FAQs on SFForest’s Political Engagement
September 25, 2012
Last month, SFForest Alliance was granted its 501(c)4 status as a non-profit organization. Here are some questions we’ve been asked, and our answers.
1) What’s a 501(c)4?
It’s a form of non-profit organization that’s devoted to social welfare (in our case, preserving public parks for the public). Unlike the 501(c)3 organizations, these are allowed to lobby and endorse candidates. (The downside is that donations aren’t tax deductible.)
2) Why did we choose to be a 501(c)4?
We discussed this at length, trying to decide what form the organization should take. We chose this form because of the nature of the problem: The threat to our parks, especially our Natural Areas, comes from the way they are being managed by the city of San Francisco. The solutions are political, because the San Francisco Recreation & Parks Department and the city are both ultimately answerable to the people of San Francisco via our elected officials.

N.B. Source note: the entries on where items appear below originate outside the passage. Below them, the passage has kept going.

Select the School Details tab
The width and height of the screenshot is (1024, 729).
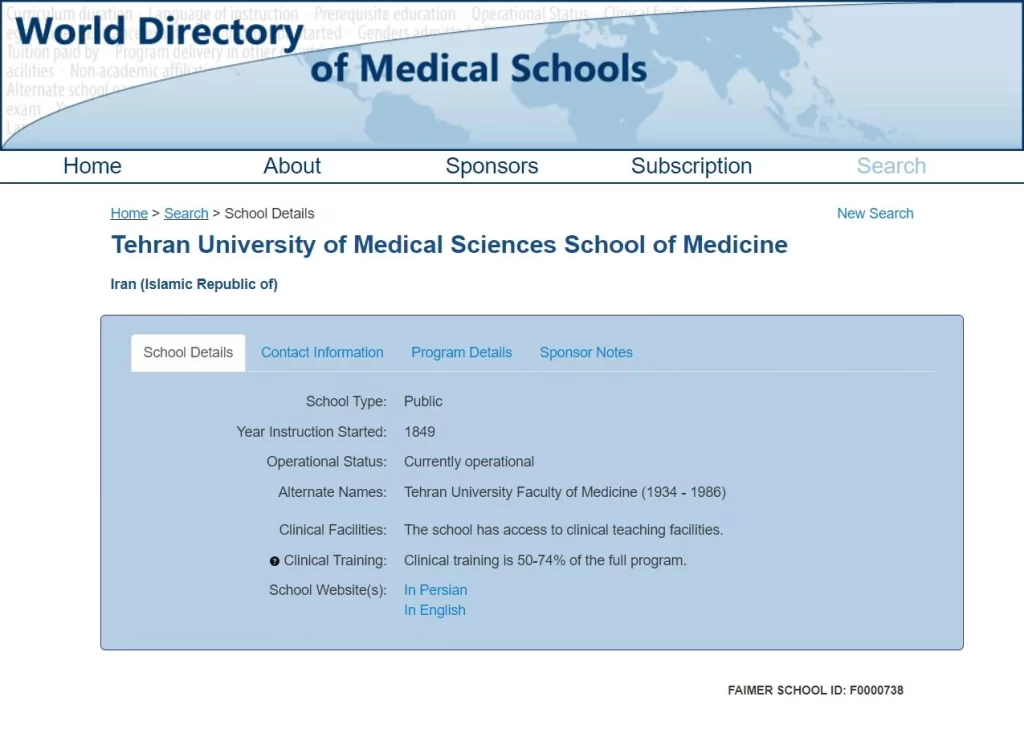188,352
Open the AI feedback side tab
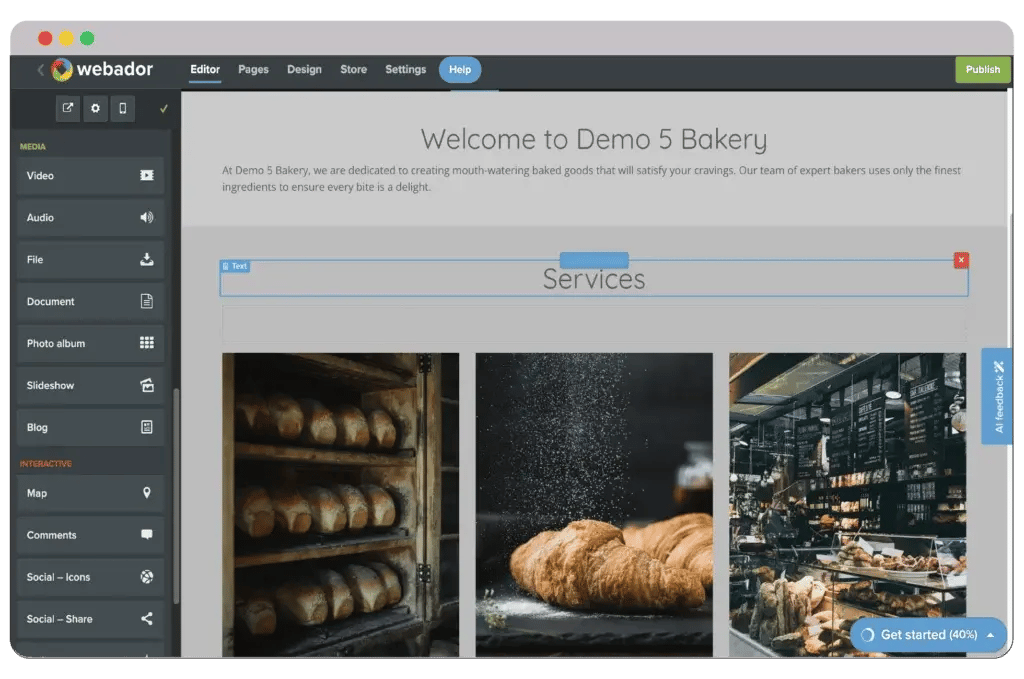 coord(997,396)
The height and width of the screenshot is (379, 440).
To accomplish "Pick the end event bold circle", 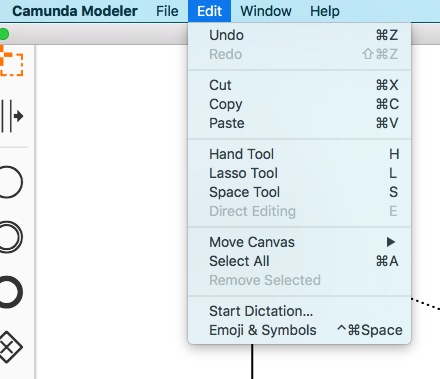I will pos(10,292).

Unless we can engage in political activity, we cannot be effective in protecting our parks.
3) Why did you pick these Supervisor candidates to endorse?

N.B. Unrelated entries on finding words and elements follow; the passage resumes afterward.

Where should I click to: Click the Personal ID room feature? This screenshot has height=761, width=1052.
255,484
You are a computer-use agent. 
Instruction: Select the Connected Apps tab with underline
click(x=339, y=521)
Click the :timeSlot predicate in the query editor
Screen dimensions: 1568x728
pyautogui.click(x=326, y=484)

We sent questionnaires to all the supervisor candidates in the race this year [i.e. 2012]. Based on the returns and their public record, we looked for those most likely to help protect our parks from the planned tree-felling, habitat destruction, pesticide use, and access restrictions. We endorse Joel Engardio, FX Crowley, and Andrew Bley for District 7; and Hope Johnson and Christina Olague for District 5. We have made no endorsements in other district races.

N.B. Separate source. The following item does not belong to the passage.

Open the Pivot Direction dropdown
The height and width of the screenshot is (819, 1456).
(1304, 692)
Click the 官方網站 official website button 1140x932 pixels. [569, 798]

4) What is the main activity of SFForest?
Our main effort is to inform the public. Most people don’t know what is planned for the parks. A lot of tree-felling and pesticide use is localized and people discover them only when the notices are posted, days before the action. Trails are closed off and hidden. While funding is denied some important areas of the city’s responsibilities, money is wasted on things people don’t want – but only know about after the decisions are made.
5) What about the political side of it?
We will conduct public outreach; we will talk to and lobby our elected officials; we will speak out at public meetings in support of our parks and against the destruction planned for them. While we endorse the candidates who support our efforts, we are willing and interested in talking to everyone, even those who have opposing viewpoints.